Sejak Kamis kemarin, jagat media massa dihebohkan dengan kasus penembakan di Kafe RM di Cengkareng, Jakarta Barat. Pelaku diketahui seorang anggota polisi, Bripka CS. Seminggu yang lalu, yang lebih menghebohkan Kepala Polisi Sektor (Kapolsek) Astana Anyar, Kota Bandung, Kompol Yuni Purwanti Kusuma Dewi ditangkap Propam Polda Jabar dan Mabes Polri terkait kasus penyalahgunaan narkoba jenis sabu. Apapun berita yang terkait dengan kasus yang melibatkan anggota polisi selalu menjadi konsumsi pemberitaan yang memiliki daya baca cukup tinggi.
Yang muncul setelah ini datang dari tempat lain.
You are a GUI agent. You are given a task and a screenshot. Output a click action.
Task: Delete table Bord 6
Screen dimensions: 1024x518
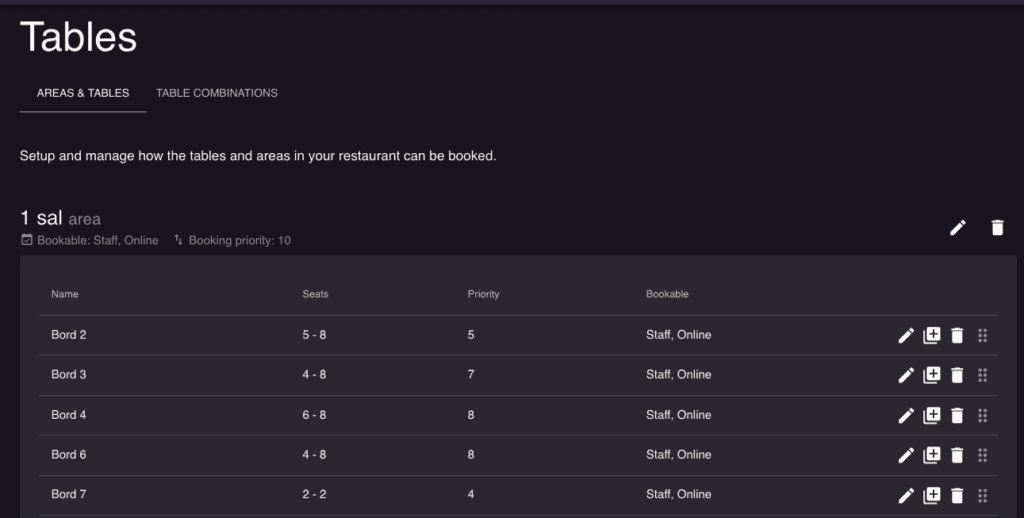click(x=957, y=455)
Silahkan kawan-kawan sekalian googling saja, kata kunci "penembakan di cafe" terdapat sekitar 272.000 hasil (0,65 detik) hingga siang ini Jumat, 26 Februari 2021. Lalu untuk kasus Kompol Yuni jika kita mengetik di kolom pencarian "Kompol Yuni" maka akan terlihat data sekitar 7.220.000 hasil (0,52 detik) sejak seminggu lalu. Artinya dalam 1 hari saja untuk kasus penembakan di cafe ada 272.000 orang mencari berita ini dan 7 jutaan orang membicarakan Kompol Yuni selama seminggu.
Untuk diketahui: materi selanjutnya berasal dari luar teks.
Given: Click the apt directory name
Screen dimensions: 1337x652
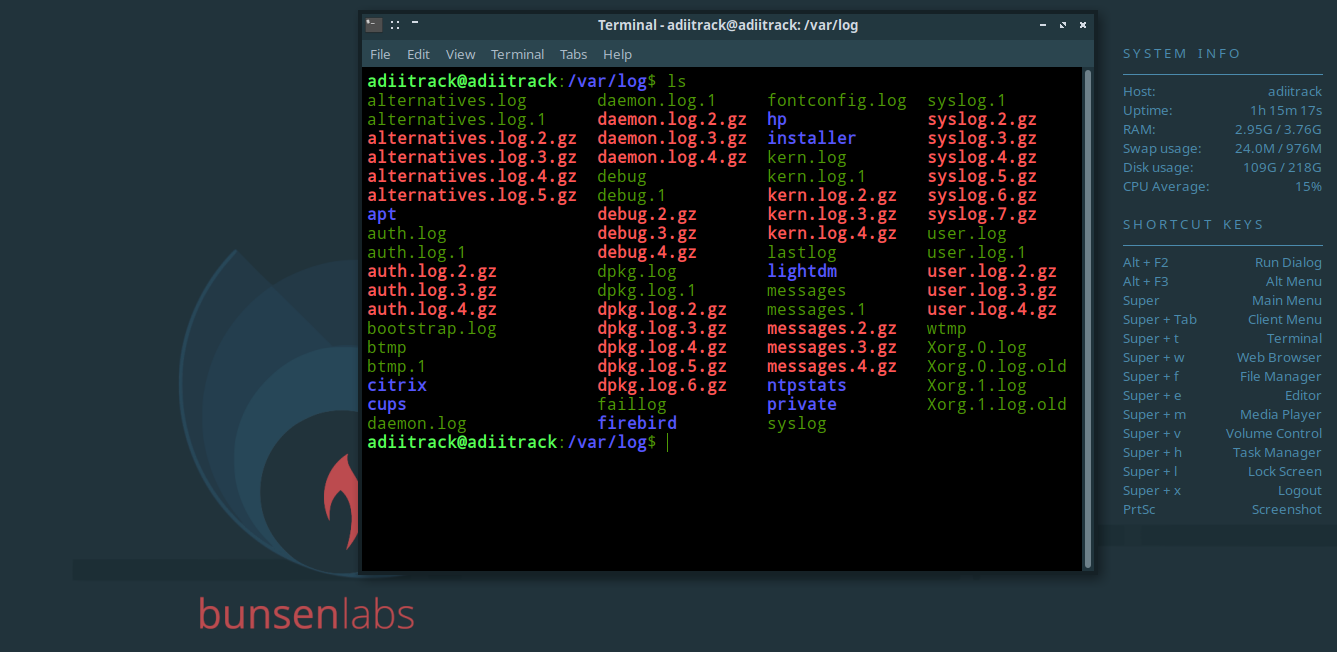Looking at the screenshot, I should (382, 214).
Hingga akhirnya saya benar-benar menyadari betapa berat profesi seorang polisi ini. Menjadi polisi adalah stigma menjadi selebritas dari berbagai profesi yang ada. Coba saja kalian cermati bunyi dalam sumpah Tri Brata ini :
1. Berbakti kepada nusa dan bangsa dengan penuh ketakwaan terhadap Tuhan Yang Maha Esa
2. Menjunjung tinggi kebenaran, keadilan dan kemanusiaan dalam menegakkan hukum negara kesatuan republik Indonesia yang berdasarkan Pancasila dan UUD 1945
3. Senantiasa melindungi, mengayomi dan melayani masyarakat dengan keikhlasan untuk mewujudkan keamanan dan ketertiban
Profesi yang di mana sejak sumpahnya dia harus setia kepada nusa dan bangsa, lalu bersumpah setia dalam cinta akan profesinya untuk melindungi, mengayomi, dan melayani masyarakat dengan keiklhlasan. 24 jam dalam satu hari, 7 hari dalam seminggu. Jika tidak bosan, maka perasaan lelah adalah hal yang wajar karena kan polisi juga butuh me time ( baca : leyeh-leyeh atau rebahan).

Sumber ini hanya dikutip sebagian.